Die Arbeit im Dreischichtsystem war selbstverständlich und der Beruf der Gleichberechtigung wegen für beide Geschlechter vorgesehen. Aufgrund der harten körperlichen Arbeit war der Anteil der männlichen Auszubildenden jedoch deutlich höher.
Maurerlehrlinge auf einer Baustelle. Ost-Berlin 1980, DDR.
Quelle: © Roger Melis Nachlass
Das Arbeitsfeld eines Baufacharbeiters war vielfältig. Man konnte sowohl im Altbau- und Sanierungsbereich als auch im Wohnungsneubau mit vorgefertigten Plattenkonstruktionen arbeiten.
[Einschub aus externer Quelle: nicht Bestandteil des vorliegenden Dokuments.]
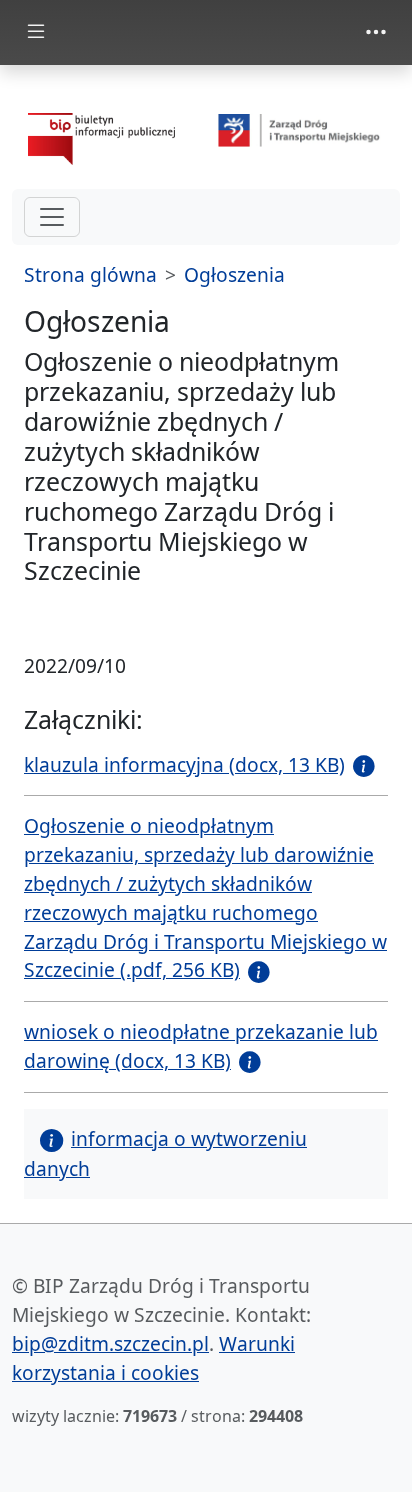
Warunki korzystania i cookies (153, 1358)
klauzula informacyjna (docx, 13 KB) (184, 764)
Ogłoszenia (234, 274)
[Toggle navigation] (376, 32)
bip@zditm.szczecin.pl (110, 1343)
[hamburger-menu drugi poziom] (52, 217)
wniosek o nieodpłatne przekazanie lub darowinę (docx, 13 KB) (201, 1046)
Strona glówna (90, 274)
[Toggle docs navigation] (36, 32)
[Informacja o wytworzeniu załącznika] (360, 764)
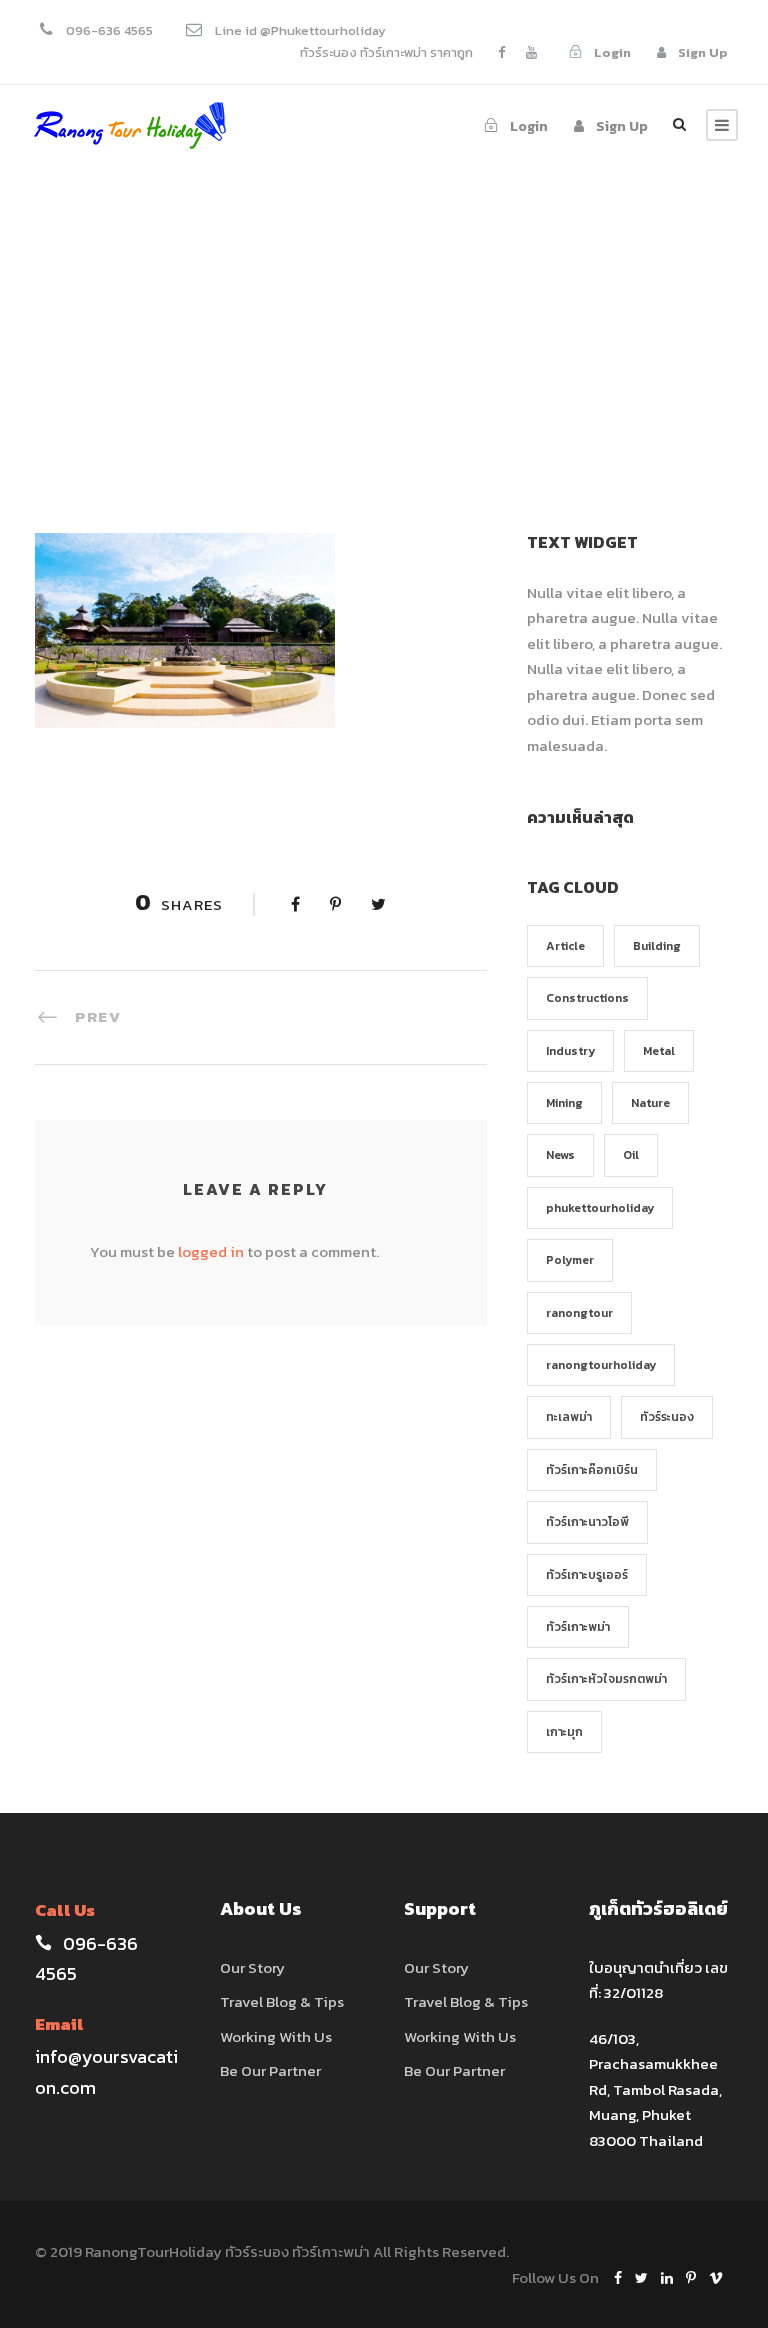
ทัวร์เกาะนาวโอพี (587, 1522)
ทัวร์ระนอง (667, 1417)
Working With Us (276, 2036)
Als Maurer hatte man Wände, Ecken, Schornsteine und Decken mit den verschiedensten Sorten Ziegelsteinen zu mauern. Auch Einschalungsarbeiten und einfache Betonarbeiten gehörten dazu. War die Wand klassisch gemauert, wurde vorgekieselt, dann kam der Unterputz und zum Schluss wurde der Aufputz an die Wand geworfen. Die passenden Werkzeuge dazu waren die Schubkarre, die Maurerkelle, die Schaufel sowie Wasserwaage, Richtschnur und Lot. Arbeitsmaterialien waren z.B. Dachpappe zum Isolieren, Ziegel und Mörtel. Auf der Baustelle kamen kleinere und mittlere Baumaschinen wie bspw. der Mörtelmischer zum Einsatz. Das Berufsleben spielte sich auf Arbeitsgerüsten und vorwiegend in Altbauten ab.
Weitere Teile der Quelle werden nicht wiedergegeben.